Assim, se a meta história e a meta existência fundam a história e a existência, respectivamente, precisamos entender qual o hiato entre a história e a existência. E então eis aí o ponto em que encontramos o ser humano.
O homem é a condição de existência e de história. O homem, esse animal que nasce com a vida e é atado a ela, que dela não pode eleger por própria vontade, senão que é concomitante a ela desde o momento em que advém a esse mundo! É desse homem que percebemos a história e a existência, pois é da vida entre as coisas e nas coisas que ex-surge a própria história. O tempo, assim, é apenas uma manifestação existencial simbólica da eternidade entre nós, de maneira que nossa mente capta, através do tempo, uma imagem distorcida do significado da eternidade, a quem só conheceremos após transpassarmos esse penoso caminho da vida temporal. Voltando, cabe referir o homem, esse que vive entre e nas coisas.

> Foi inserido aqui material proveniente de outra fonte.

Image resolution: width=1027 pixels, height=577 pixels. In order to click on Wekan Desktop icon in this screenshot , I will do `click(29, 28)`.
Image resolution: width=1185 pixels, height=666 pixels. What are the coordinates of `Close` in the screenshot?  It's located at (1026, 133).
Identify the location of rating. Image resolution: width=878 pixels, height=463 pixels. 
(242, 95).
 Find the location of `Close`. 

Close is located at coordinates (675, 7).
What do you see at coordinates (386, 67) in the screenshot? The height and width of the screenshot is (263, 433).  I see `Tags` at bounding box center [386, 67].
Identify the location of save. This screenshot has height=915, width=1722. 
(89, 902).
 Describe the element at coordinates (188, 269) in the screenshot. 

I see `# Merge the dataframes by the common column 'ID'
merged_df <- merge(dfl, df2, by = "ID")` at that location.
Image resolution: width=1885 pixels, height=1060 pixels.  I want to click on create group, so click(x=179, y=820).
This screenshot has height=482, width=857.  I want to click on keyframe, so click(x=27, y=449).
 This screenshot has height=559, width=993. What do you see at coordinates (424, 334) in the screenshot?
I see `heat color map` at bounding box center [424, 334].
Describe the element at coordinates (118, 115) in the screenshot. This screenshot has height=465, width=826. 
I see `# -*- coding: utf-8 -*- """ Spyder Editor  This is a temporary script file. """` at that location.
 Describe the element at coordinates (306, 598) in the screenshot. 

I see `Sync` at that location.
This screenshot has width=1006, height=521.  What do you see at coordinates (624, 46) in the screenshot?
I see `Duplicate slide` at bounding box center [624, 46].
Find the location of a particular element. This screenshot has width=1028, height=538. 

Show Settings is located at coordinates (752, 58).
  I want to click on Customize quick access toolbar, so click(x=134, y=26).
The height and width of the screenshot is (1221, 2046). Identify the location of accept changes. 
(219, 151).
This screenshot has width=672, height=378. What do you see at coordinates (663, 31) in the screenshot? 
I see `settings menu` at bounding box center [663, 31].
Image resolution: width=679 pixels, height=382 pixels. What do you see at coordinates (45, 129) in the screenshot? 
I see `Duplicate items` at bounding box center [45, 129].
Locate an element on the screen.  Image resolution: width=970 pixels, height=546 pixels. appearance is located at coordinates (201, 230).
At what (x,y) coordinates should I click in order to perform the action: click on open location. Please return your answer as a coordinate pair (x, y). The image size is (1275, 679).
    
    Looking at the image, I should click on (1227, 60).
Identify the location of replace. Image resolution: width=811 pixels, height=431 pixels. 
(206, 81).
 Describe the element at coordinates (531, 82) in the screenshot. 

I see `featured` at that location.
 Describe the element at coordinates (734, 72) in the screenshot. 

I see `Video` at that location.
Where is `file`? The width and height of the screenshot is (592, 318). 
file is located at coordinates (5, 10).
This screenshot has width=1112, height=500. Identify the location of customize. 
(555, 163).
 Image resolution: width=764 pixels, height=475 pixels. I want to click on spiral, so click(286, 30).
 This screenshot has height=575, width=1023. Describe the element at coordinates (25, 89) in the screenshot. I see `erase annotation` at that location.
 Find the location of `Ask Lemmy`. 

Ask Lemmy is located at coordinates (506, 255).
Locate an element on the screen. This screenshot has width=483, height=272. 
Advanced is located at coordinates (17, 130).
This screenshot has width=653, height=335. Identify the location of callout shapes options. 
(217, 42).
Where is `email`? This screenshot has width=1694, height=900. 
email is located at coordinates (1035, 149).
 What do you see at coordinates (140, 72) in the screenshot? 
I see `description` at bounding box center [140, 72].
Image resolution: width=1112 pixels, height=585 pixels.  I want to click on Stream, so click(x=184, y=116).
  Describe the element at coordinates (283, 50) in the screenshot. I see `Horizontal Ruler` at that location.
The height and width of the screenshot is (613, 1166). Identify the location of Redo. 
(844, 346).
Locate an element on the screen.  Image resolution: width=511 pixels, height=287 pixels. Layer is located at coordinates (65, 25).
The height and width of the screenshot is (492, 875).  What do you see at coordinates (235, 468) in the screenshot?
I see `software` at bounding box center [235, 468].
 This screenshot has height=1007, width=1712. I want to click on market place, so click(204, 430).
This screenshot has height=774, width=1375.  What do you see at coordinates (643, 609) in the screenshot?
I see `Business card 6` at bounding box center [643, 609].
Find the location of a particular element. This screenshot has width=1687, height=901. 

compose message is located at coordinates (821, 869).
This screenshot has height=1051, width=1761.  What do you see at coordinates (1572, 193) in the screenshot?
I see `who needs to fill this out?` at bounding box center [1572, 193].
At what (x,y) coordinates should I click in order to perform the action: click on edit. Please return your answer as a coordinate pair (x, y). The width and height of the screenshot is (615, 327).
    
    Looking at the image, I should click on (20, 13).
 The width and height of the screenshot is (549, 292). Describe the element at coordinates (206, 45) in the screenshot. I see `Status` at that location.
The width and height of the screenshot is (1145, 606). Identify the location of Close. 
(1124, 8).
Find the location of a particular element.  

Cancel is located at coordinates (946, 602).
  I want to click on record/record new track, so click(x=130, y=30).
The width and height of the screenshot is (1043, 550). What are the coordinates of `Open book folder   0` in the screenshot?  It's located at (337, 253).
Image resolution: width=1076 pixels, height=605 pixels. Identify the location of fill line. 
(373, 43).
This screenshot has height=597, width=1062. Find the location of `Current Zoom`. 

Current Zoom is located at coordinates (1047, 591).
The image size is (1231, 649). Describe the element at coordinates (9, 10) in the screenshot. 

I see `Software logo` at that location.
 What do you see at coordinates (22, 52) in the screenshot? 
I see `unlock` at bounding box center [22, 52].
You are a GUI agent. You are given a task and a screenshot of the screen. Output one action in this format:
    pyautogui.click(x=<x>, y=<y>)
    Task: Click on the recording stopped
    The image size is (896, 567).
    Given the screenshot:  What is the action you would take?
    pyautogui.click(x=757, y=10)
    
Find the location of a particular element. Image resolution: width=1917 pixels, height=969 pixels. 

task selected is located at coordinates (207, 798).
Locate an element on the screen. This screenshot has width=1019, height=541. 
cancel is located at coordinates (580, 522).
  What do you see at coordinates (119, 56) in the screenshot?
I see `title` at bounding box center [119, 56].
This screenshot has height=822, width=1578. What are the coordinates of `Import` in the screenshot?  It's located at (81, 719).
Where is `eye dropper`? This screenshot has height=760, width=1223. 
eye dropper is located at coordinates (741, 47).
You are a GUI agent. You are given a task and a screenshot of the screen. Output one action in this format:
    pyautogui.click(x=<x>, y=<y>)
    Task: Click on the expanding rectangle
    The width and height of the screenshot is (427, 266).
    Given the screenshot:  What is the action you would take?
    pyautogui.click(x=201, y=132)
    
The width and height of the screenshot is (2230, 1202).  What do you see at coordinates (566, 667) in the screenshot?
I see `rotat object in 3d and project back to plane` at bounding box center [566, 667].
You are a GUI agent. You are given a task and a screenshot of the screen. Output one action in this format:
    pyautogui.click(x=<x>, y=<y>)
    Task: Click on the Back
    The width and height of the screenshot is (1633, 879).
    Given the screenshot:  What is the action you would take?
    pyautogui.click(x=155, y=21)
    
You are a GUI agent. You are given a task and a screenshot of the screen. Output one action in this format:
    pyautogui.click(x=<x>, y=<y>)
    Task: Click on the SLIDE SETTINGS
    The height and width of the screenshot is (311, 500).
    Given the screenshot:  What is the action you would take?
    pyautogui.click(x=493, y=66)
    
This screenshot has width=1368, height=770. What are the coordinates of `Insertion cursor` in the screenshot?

O homem é um ser tendente e dinâmico. Faz da sua vida um espaço de tempo para, através de sacrifícios e ações, buscar a santidade. Porém, esse caminho da santidade é um caminho que convive com a bestialidade, isto é, o pecado original que reside na natureza mesma do homem e que o acompanha nessa existência. De um certo modo, o homem trava consigo mesmo uma luta interna, contra seus próprios pecados e contra suas paixões. Tal como Platão nos disse, o espírito que visita esse mundo veio de uma luta travada lá de cima, em que a razão lutou severamente contra a paixão, mas que por um descuido acabou por cair aqui entre nós. Ora, essa maneira simbólica de tratar da alma nos dá uma luz sobre o que está arraigado no homem e que o leva a desviar-se de seu verdadeiro sentido de ser. As paixões humanas são os obstáculos para a santidade, do qual as virtudes são o melhor caminho. A imortalidade da alma e o reconhecimento dessa imortalidade no âmago de nossa cognição é a própria erupção da cognitio fidei de que falavam São Paulo e o desconhecido autor da Carta aos Hebreus.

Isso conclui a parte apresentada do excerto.